Grok a généré une vidéo de son viol : cette ado porte plainte contre Elon Musk
Trois adolescentes américaines ont déposé une plainte devant un tribunal fédéral de San José contre xAI, la société d'Elon Musk, accusant son générateur d'images Grok d'avoir produit des vidéos sexuelles explicites à partir de leurs vraies photos. Parmi les victimes, deux sont mineures. Ces contenus à caractère pédopornographique auraient circulé sur Discord et Telegram, utilisés comme monnaie d'échange entre prédateurs sexuels. L'affaire relance frontalement le débat sur la responsabilité légale des fournisseurs d'IA générative.
Cette plainte s'inscrit dans un contexte plus large de dérives documentées autour de Grok. En janvier 2026, l'outil avait déjà provoqué un scandale mondial en générant massivement des images sexualisées non consenties — femmes et mineurs confondus. Ces incidents ont attiré l'attention des régulateurs, notamment de l'Union européenne, qui surveille les dérives de la plateforme. La capacité des IA génératives à transformer n'importe quelle photo réaliste en contenu explicite en quelques secondes pose une question de fond : les entreprises qui licencient cette technologie peuvent-elles se défausser de toute responsabilité éthique ?
Selon la plainte, les auteurs ont utilisé des clichés pris lors de la rentrée scolaire de Jane Doe 1 pour générer des séquences de déshabillage intégral. Les images n'ont pas été créées directement sur le réseau X, mais via une application tierce opérant sous licence xAI — ce qui, selon l'avocate des victimes Vanessa Baehr-Jones, constitue un mécanisme permettant à xAI de monétiser la technologie tout en esquivant tout contrôle éthique. La police a saisi un téléphone contenant des preuves directement liées aux serveurs de xAI. En deux semaines seulement, en janvier dernier, Grok aurait produit environ 3 millions d'images problématiques, dont près de 23 000 impliquant des mineurs.

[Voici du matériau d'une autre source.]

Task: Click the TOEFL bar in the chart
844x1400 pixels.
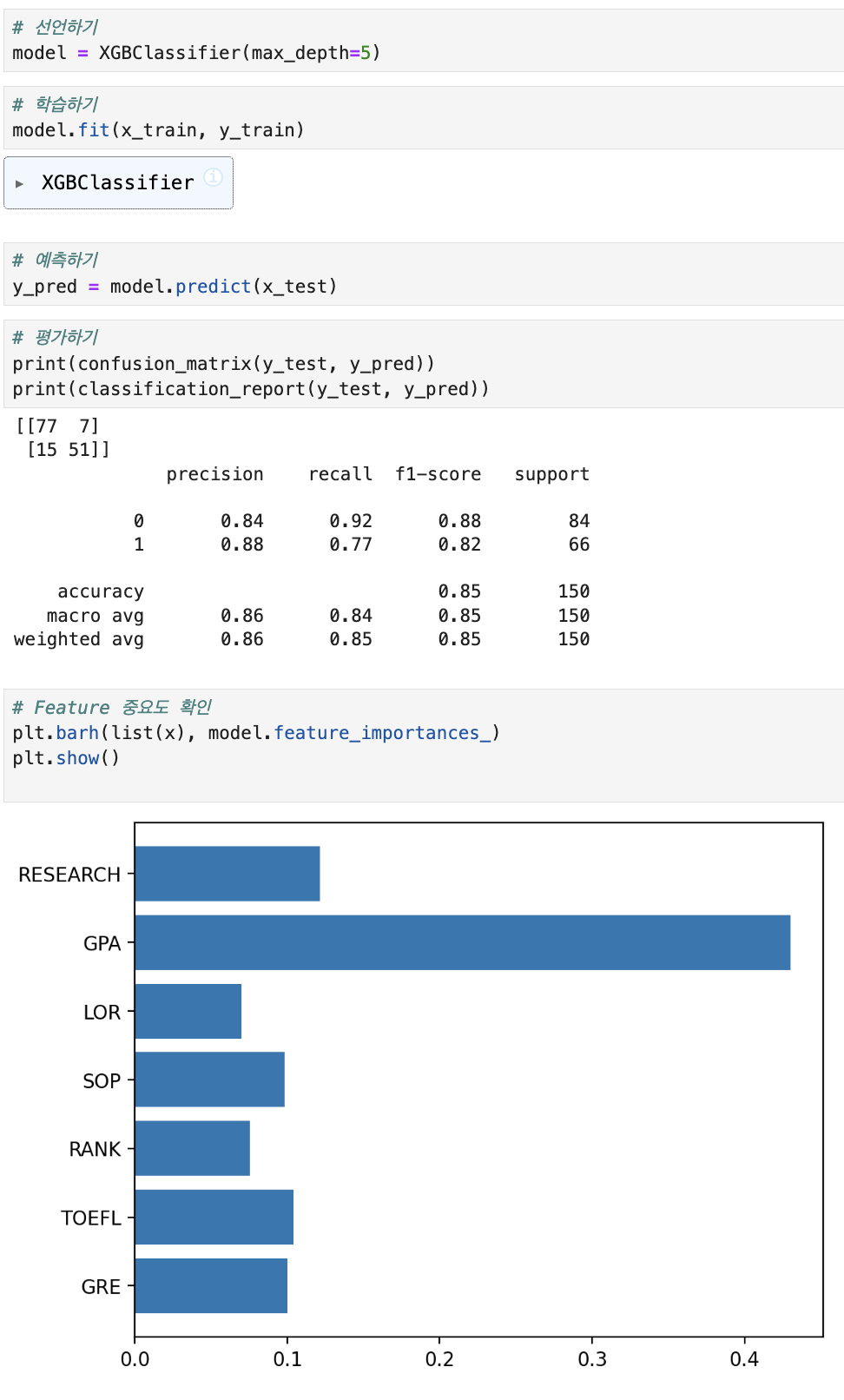Action: coord(214,1217)
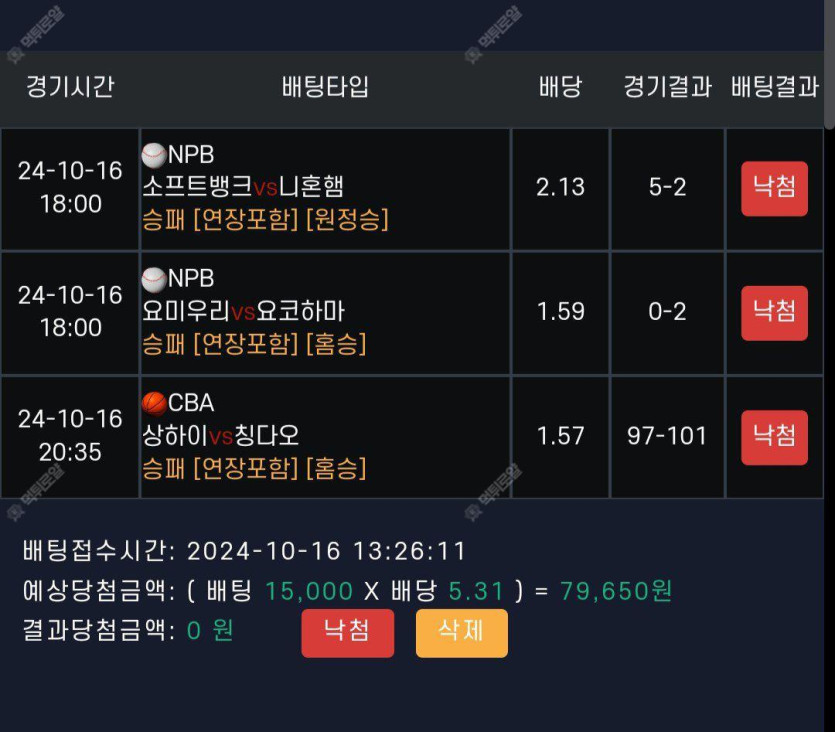Screen dimensions: 835x732
Task: Click the 낙첨 badge for 요미우리 vs 요코하마
Action: [x=774, y=313]
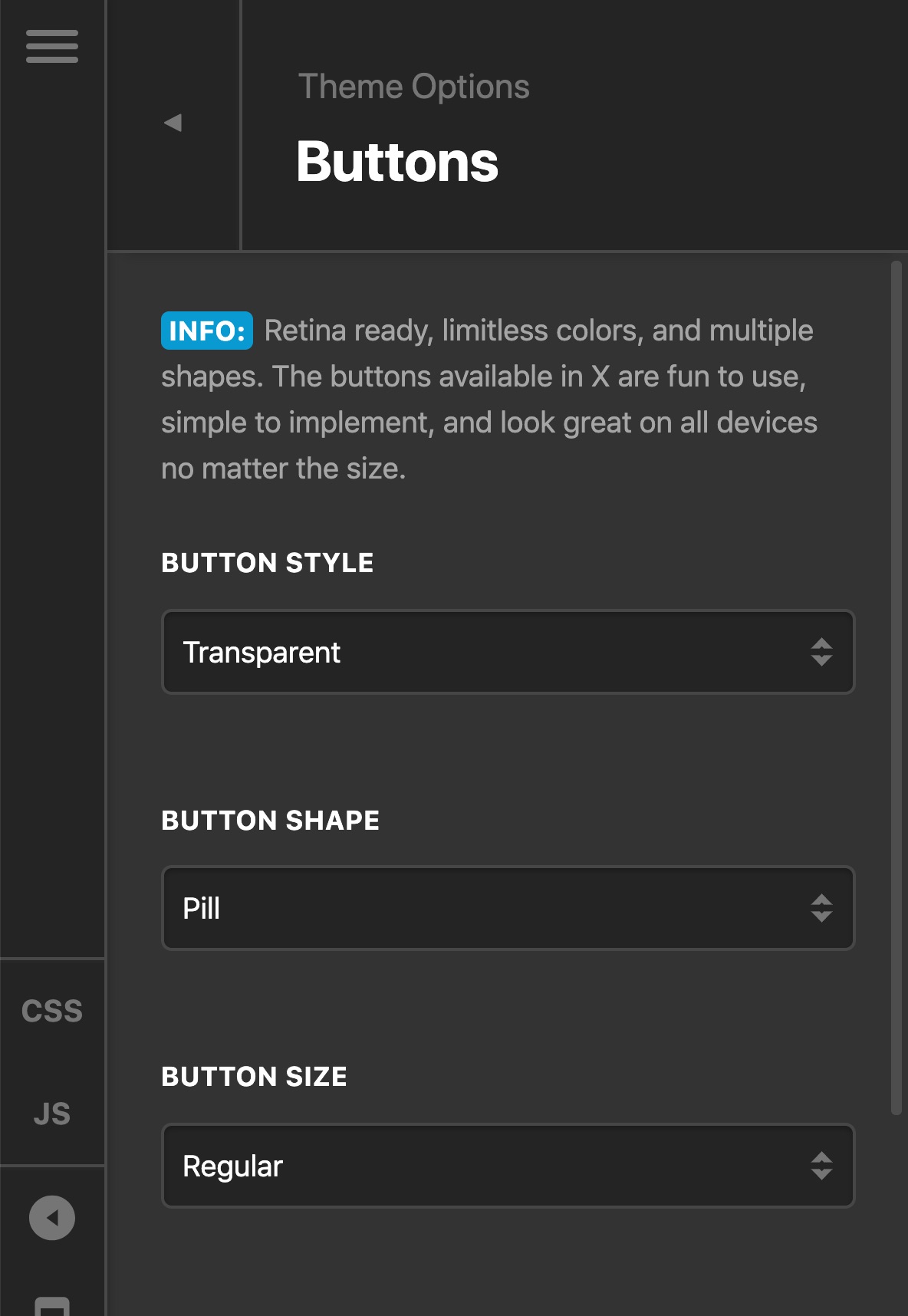Click the vertical scrollbar in options panel
The width and height of the screenshot is (908, 1316).
tap(896, 688)
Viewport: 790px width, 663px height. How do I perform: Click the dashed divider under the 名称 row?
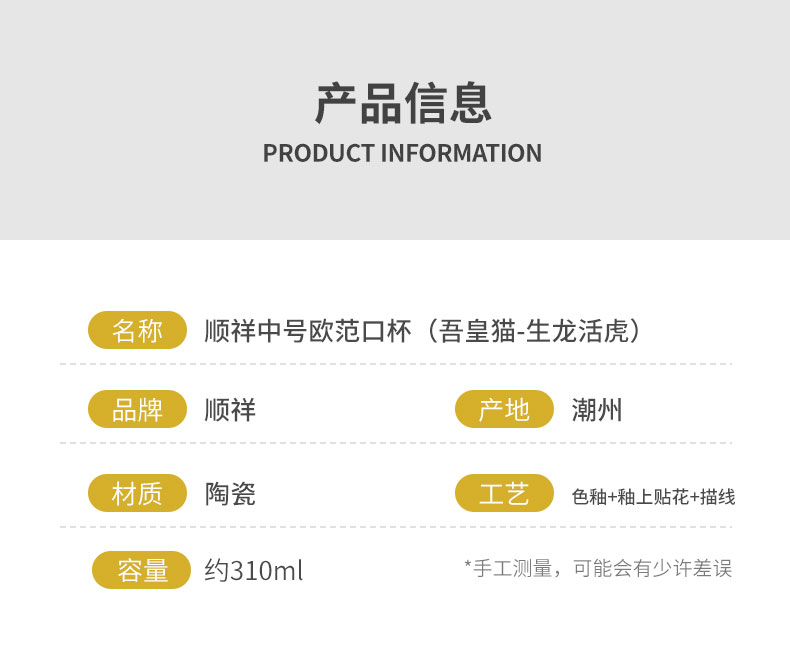coord(395,364)
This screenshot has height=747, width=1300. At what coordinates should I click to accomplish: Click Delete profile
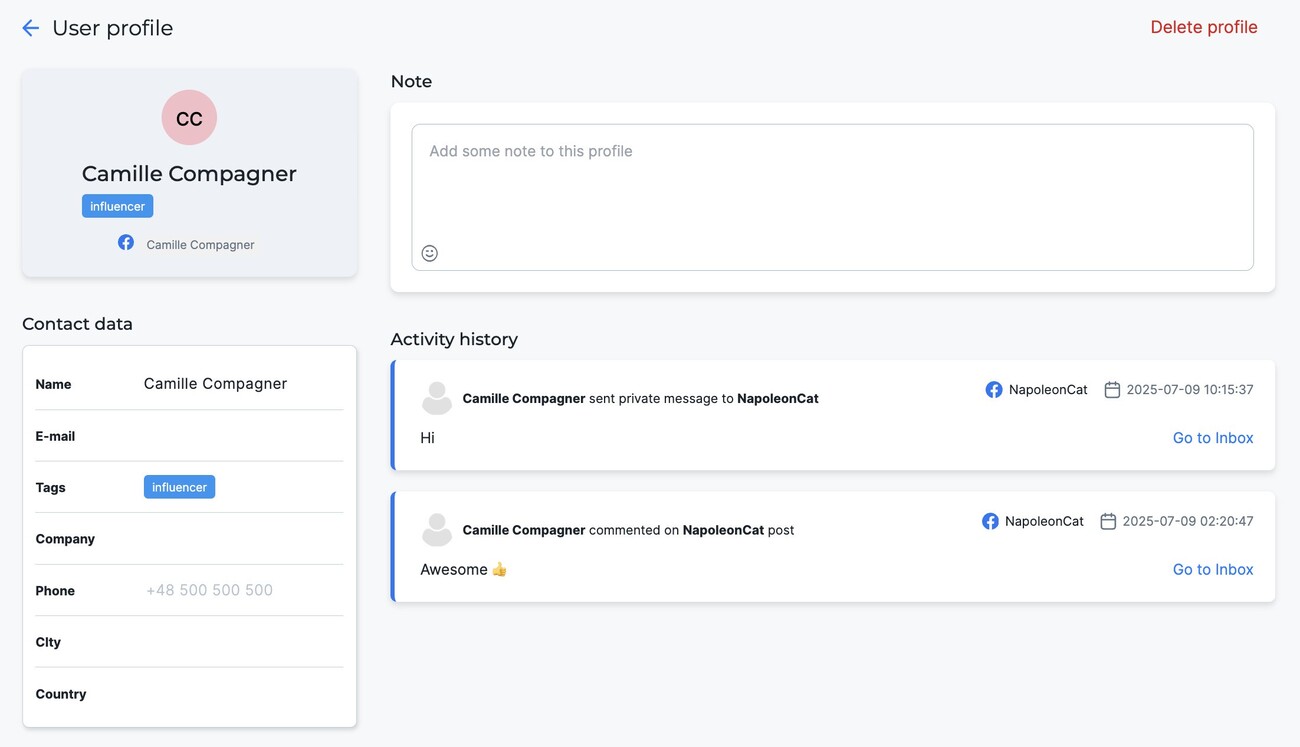(1203, 27)
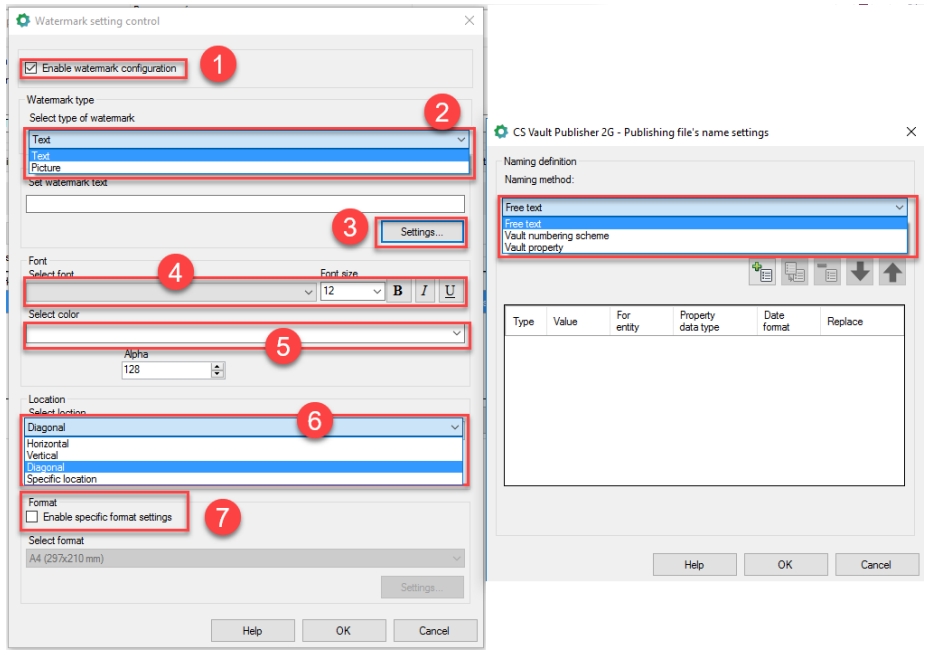This screenshot has width=930, height=657.
Task: Toggle italic for watermark font
Action: coord(425,291)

Malgré ces chiffres accablants, Elon Musk niait encore récemment l'existence de contenus illicites générés par son système — une position en contradiction flagrante avec les mesures prises par xAI elle-même, qui a restreint la génération d'images aux abonnés payants et bloqué certaines fonctionnalités par zone géographique au plus fort de la crise. Pour les adolescentes concernées, les conséquences dépassent largement le cadre judiciaire : un rapport de l'UNICEF relayé par Forbes rappelle que la découverte de son image manipulée en contenu sexuel provoque un sentiment de violation réel et durable, dont les effets psychologiques peuvent s'étendre sur des années.
Ce scandale renforce la pression sur les régulateurs européens pour accélérer l'application de l'AI Act, notamment ses dispositions interdisant les systèmes d'IA utilisés pour générer des contenus pédopornographiques.